Este livro pretende, pois, ser um guia básico para os visitantes da arte do Vale do Côa. Baseando-se na informação científica apurada até ao momento, o seu objectivo é tornar o discurso científico acessível ao público do Parque Arqueológico do Vale do Côa, para que este entenda e conheça melhor a arte que vai observar, de forma a melhor usufruí-la.

Esta é hoje uma das maiores dificuldades da Pré-história e da Arqueologia em geral. Pretendendo tornar-se ciências socialmente relevantes, elas confrontam-se com a dificuldade de transmitir o seu conhecimento técnico aos cidadãos não iniciados. A grande dificuldade reside em evitar os dois extremos, o discurso científico hermético e a simplificação romanceada, comum nos populares códigos pseudocientíficos. Procurámos a virtude no meio. O leitor avaliará se o conseguimos.

Por se basear em dados da investigação científica, o conteúdo deste guia deve-se sobretudo ao trabalho dos arqueólogos e investigadores que têm passado pelo Parque Arqueológico do Vale do Côa, nomeadamente Thierry Aubry, António Faustino Carvalho e João Zilhão, e de Mário Varela Gomes, António Martinho Baptista e todos os seus colaboradores do Centro Nacional de Arte Rupestre, investigadores dos artistas e da arte do Vale do Côa.

Para além dos cientistas, directamente responsáveis pelo gradual desvendar deste segredo guardado há mais de 10.000 anos, devemos agradecimentos aos restantes colaboradores, presentes e passados, do PAVC e do CNART, que vão tornando este conhecimento possível. Gostaríamos de referir os guias do PAVC, os divulgadores diários deste património. São eles os modernos xamãs do Vale do Côa, que abrem as “portas da percepção” aos visitantes, que procuram conhecer e compreender a primeira Arte da Humanidade.

Um reconhecimento também aos autores das imagens que ilustram este guia.

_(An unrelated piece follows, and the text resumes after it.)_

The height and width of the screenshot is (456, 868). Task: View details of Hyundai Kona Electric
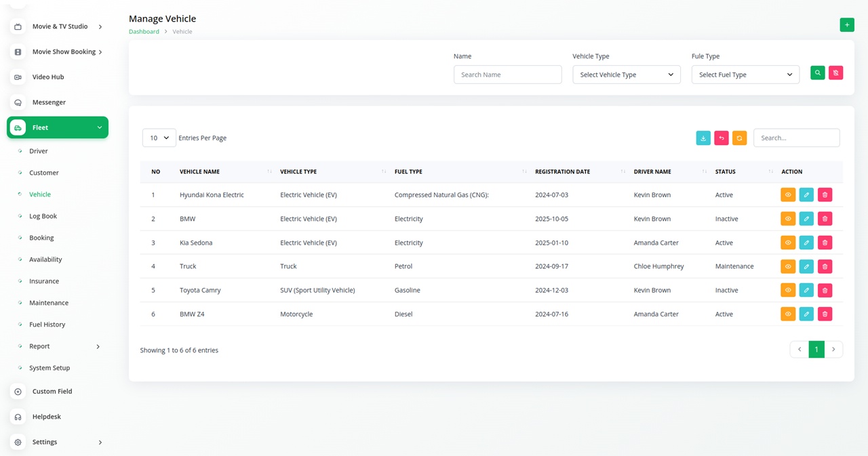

O guia começa com uma breve caracterização do que definimos como Vale do Côa, com as suas características naturais actuais, mas também aquelas que foram o resultado da contínua acção humana neste território.

No segundo capítulo, descrevemos o contexto da descoberta da arte rupestre do Côa. Tratou-se de um processo único e exemplar, na defesa de um património cultural nacional e da Humanidade. Uma vez que, para verdadeiramente apreciarmos esta antiga forma de arte, necessitamos de alguns conhecimentos prévios, a terceira parte deste livro dedica-se a explicar o que é essa palavra estranha: o Paleolítico. Como eram os homens e mulheres que viveram nesse remoto período, como viviam e como era a sua arte.

No quarto capítulo vamos ao cerne da questão: a arte paleolítica do Vale do Côa. O que é, como foi feita, e lançamos pistas para responder à pergunta mais difícil de todas, porque é que foi feita. Descrevemos, sumariamente, alguns dos mais importantes núcleos de arte do Côa, visitáveis e não visitáveis pelo grande público. Esta arte foi realizada por pessoas como nós. No quinto capítulo procurámos saber como viviam aqui no Vale.

Finalmente, se a arte paleolítica é o que distingue o Vale do Côa, a expressão artística rupestre nesta região não terminou nessa época. Ela continuou até ao século XX. Disso trata o sexto capítulo. Os dois últimos capítulos apresentam um glossário e uma bibliografia, que se poderá revelar útil para o visitante mais curioso. No glossário procuramos explicar por palavras simples alguns dos conceitos a que a Arqueologia e a Pré-história recorrem e que são referidos ao longo do texto. Essas palavras são marcadas por um asterisco na primeira vez que surgem no texto.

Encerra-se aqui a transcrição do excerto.